== Segment start ==
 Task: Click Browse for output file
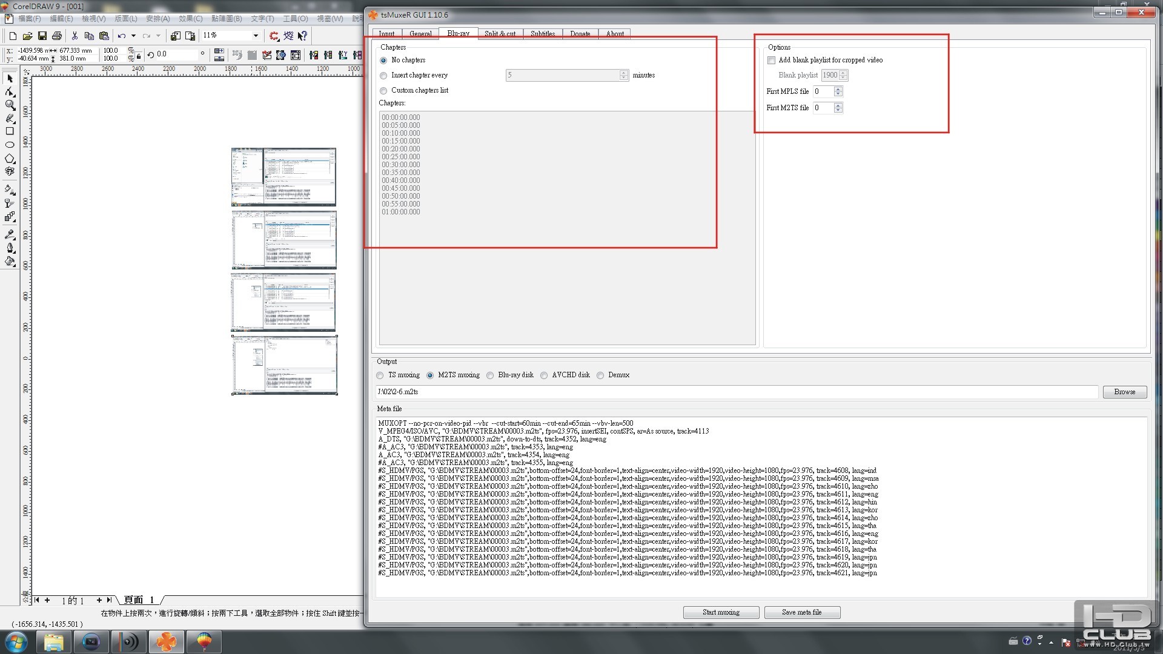tap(1124, 392)
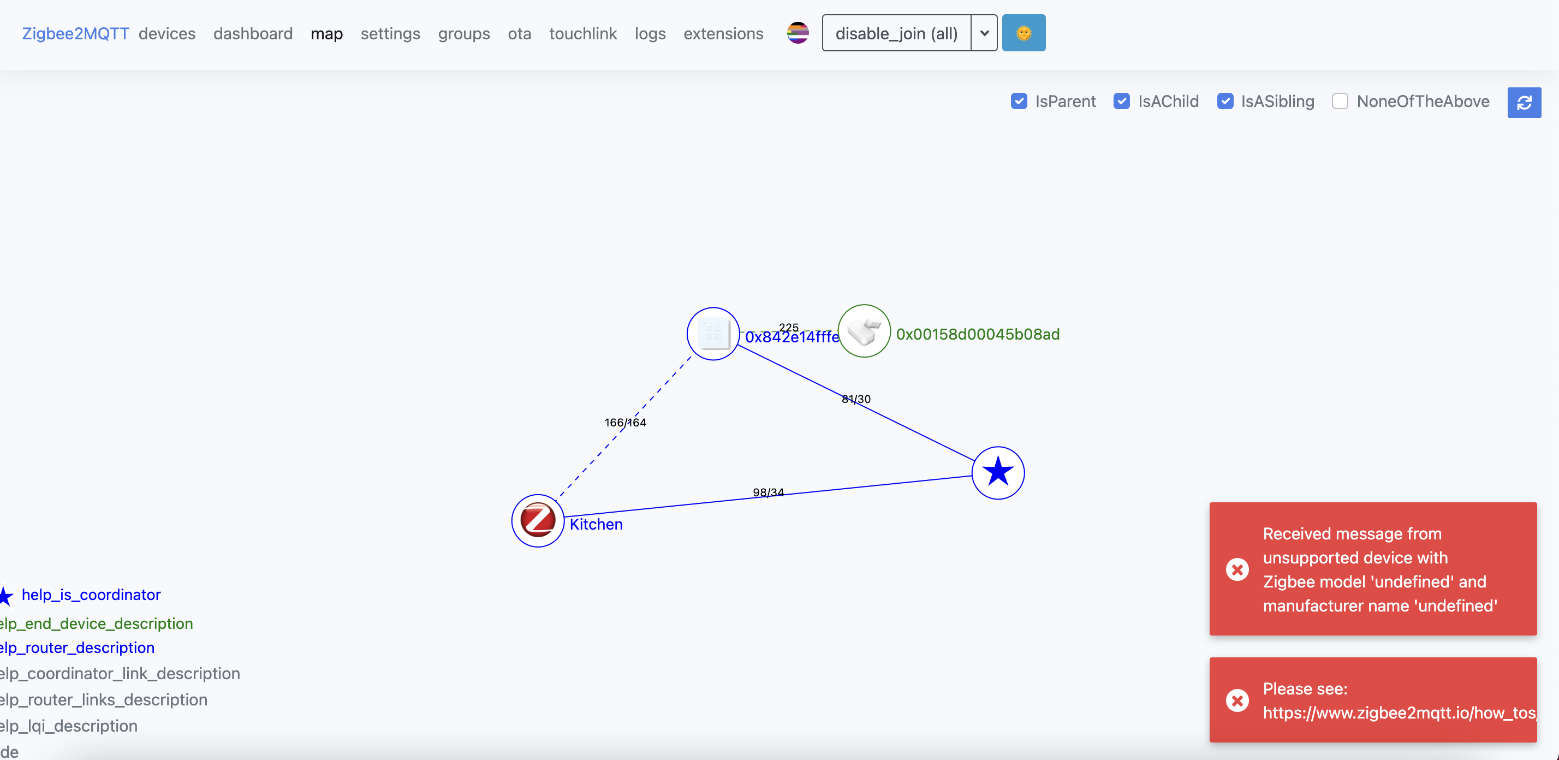Switch to the logs tab
The image size is (1559, 760).
(650, 34)
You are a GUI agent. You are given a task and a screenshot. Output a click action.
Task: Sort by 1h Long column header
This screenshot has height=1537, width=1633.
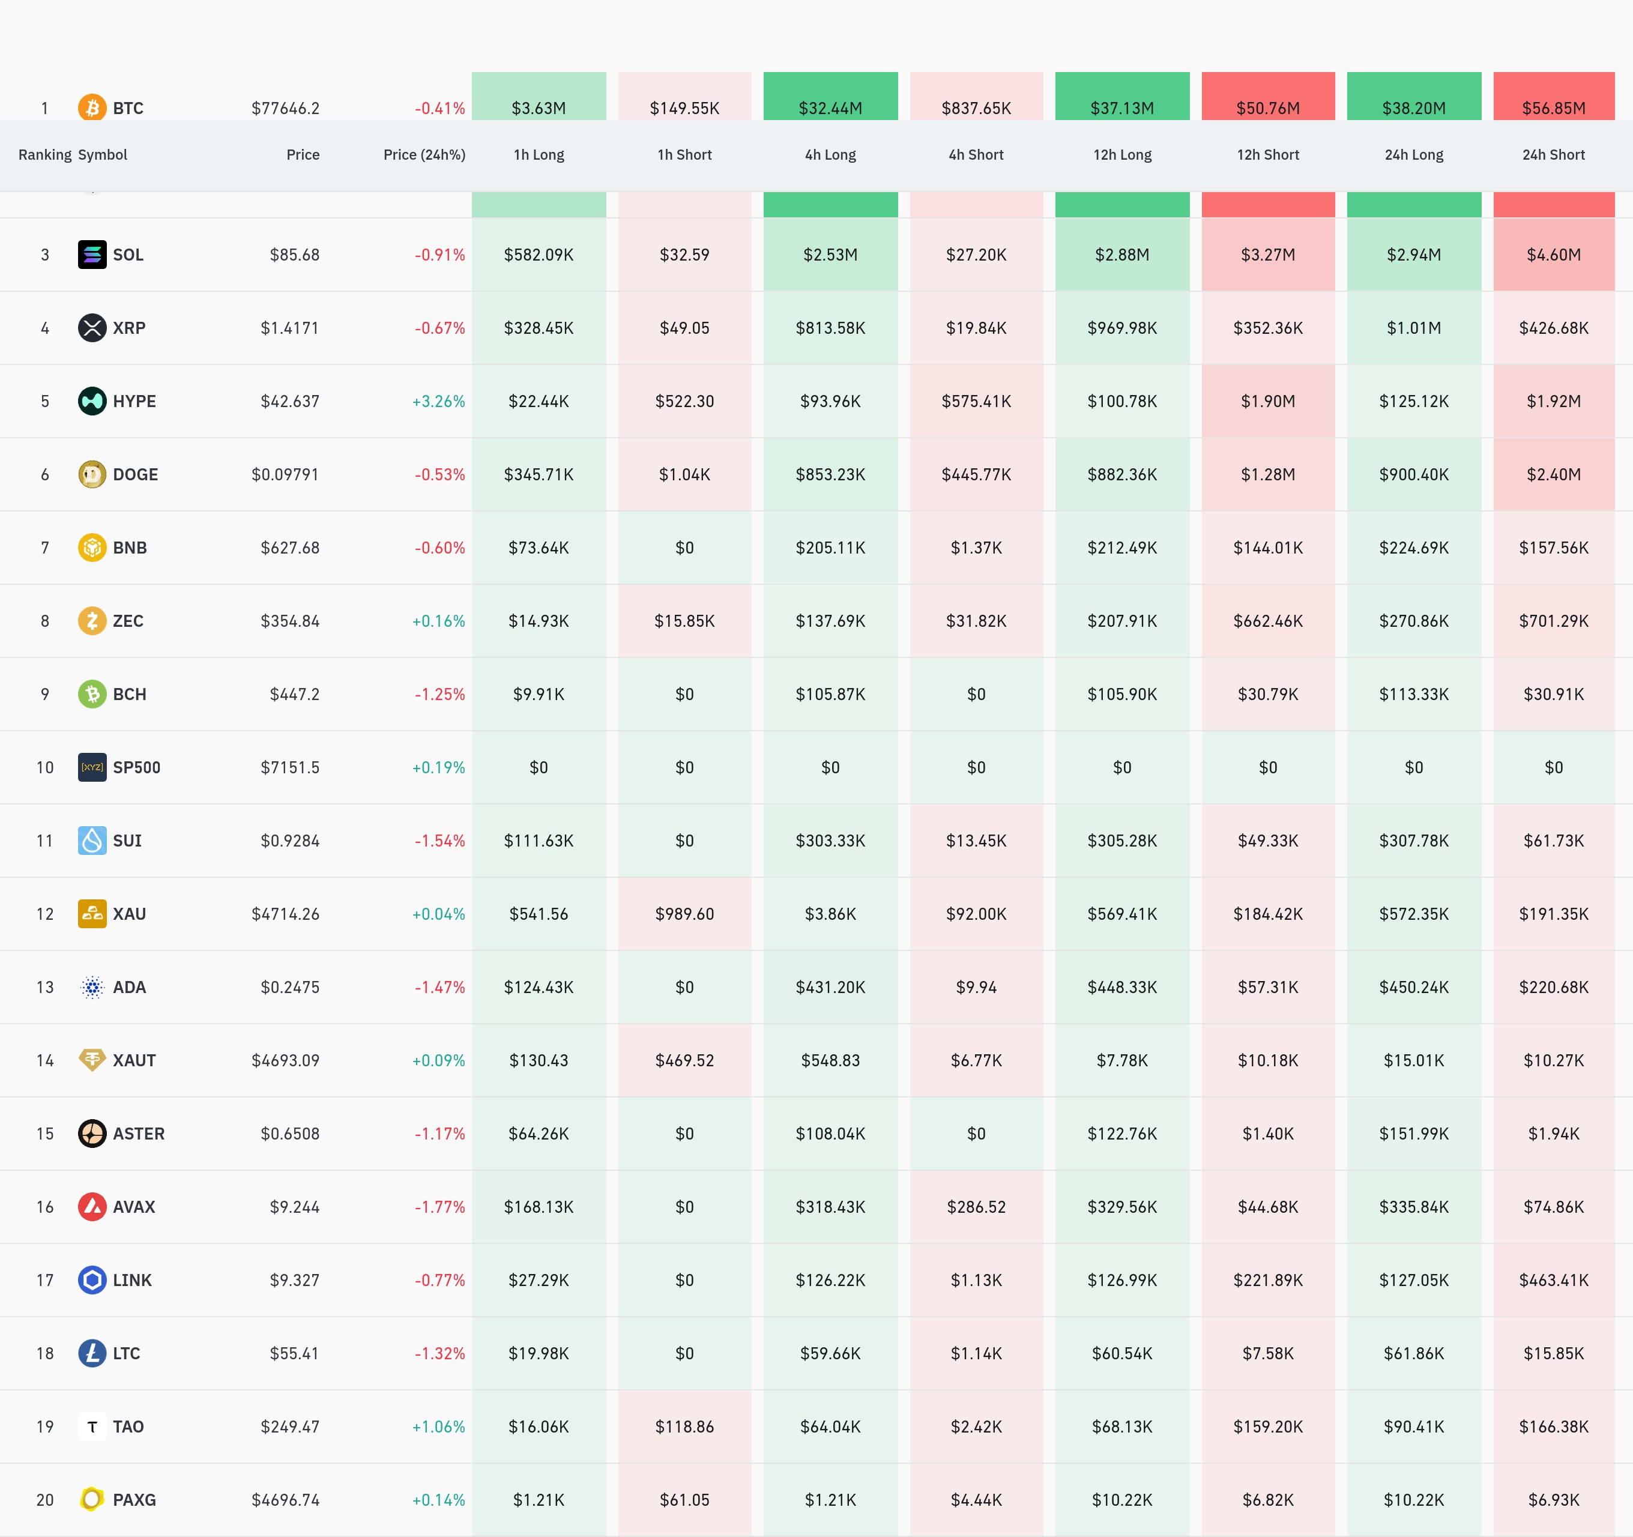click(x=539, y=154)
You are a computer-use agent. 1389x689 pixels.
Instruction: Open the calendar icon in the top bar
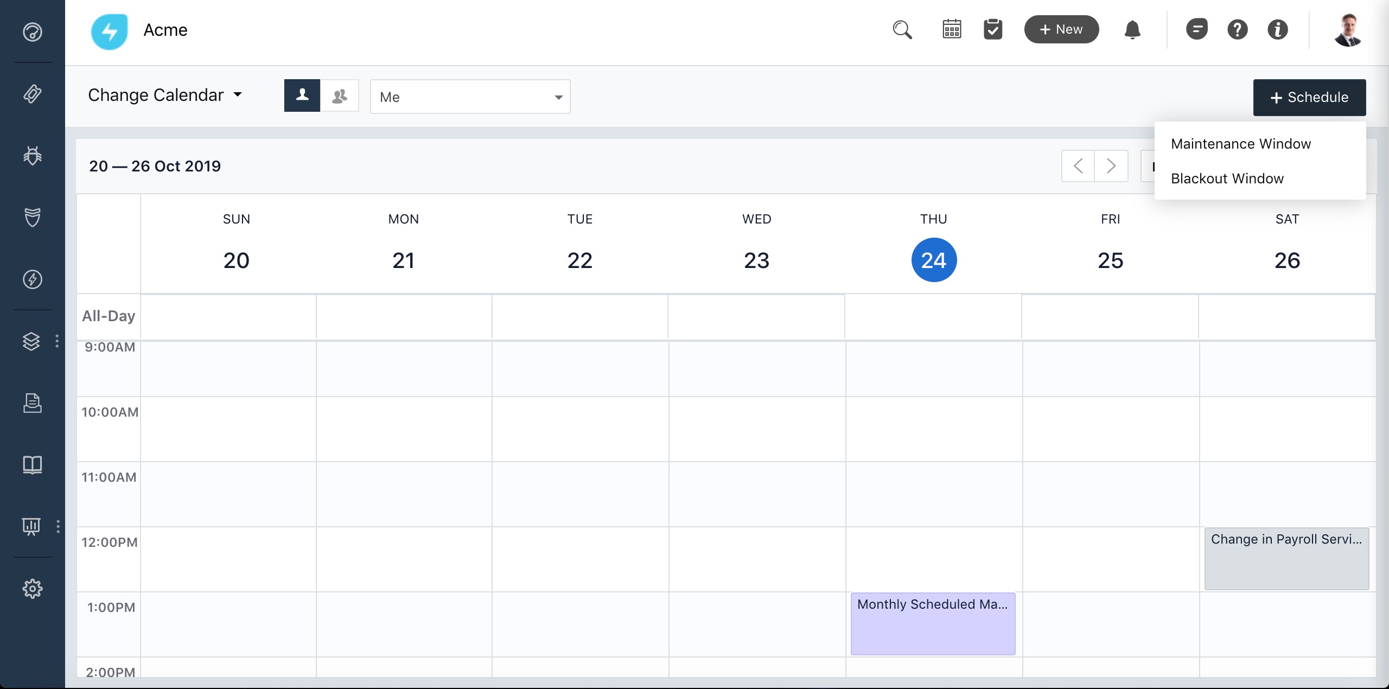(x=952, y=29)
== Segment end ==
*Work item*
Starting from the line that contains "This screenshot has height=1537, width=1633.", transcribe exactly each line down to the final line of the material above, excluding every picture and adding nothing else.

*Expected output*
This screenshot has height=1537, width=1633.
click(x=539, y=154)
You are a computer-use agent. 1389x689 pixels.
Instruction: Open the calendar icon in the top bar
(x=952, y=29)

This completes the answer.